• [What is expected]:
Which lines run from the line with "The height and width of the screenshot is (1300, 2200)." through the line with "Given: Select 轮播图管理 in the sidebar" in the entries below? Print them exactly, both ends included, and nothing more.

★ ★ ★ ★

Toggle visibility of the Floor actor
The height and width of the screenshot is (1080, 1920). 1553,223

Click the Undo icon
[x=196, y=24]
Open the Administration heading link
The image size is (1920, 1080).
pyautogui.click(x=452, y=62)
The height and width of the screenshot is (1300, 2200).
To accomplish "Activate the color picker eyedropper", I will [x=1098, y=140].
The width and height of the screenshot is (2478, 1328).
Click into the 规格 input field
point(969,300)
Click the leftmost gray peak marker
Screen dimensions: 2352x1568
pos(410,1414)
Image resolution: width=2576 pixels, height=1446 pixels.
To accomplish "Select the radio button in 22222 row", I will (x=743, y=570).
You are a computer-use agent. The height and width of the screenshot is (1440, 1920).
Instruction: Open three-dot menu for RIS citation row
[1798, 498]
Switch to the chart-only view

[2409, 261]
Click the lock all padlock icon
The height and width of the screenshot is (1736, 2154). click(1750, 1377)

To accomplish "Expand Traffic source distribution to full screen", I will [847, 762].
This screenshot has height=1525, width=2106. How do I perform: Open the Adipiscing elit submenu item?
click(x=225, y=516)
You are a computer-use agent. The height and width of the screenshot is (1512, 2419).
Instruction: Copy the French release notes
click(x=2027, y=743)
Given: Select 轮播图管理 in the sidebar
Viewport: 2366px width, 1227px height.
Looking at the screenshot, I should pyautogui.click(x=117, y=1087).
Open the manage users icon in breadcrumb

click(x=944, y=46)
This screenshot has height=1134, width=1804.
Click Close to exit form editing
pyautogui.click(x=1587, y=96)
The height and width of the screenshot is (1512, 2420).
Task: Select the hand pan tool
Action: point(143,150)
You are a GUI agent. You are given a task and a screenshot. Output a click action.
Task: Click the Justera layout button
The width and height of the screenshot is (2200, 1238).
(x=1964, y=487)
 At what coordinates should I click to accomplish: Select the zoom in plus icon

★ ★ ★ ★

• [Solution]:
The height and width of the screenshot is (1300, 2200).
To accomplish "Activate the color picker eyedropper", I will [x=1098, y=140].
The width and height of the screenshot is (2478, 1328).
Click into the 规格 input field
point(969,300)
Click the leftmost gray peak marker
Screen dimensions: 2352x1568
pos(410,1414)
Image resolution: width=2576 pixels, height=1446 pixels.
To accomplish "Select the radio button in 22222 row", I will (x=743, y=570).
You are a computer-use agent. The height and width of the screenshot is (1440, 1920).
Instruction: Open three-dot menu for RIS citation row
[1798, 498]
Switch to the chart-only view

[2409, 261]
Click the lock all padlock icon
The height and width of the screenshot is (1736, 2154). click(1750, 1377)

To accomplish "Expand Traffic source distribution to full screen", I will [847, 762].
This screenshot has height=1525, width=2106. How do I perform: Open the Adipiscing elit submenu item?
click(x=225, y=516)
You are a computer-use agent. The height and width of the screenshot is (1512, 2419).
Instruction: Copy the French release notes
click(x=2027, y=743)
Given: Select 轮播图管理 in the sidebar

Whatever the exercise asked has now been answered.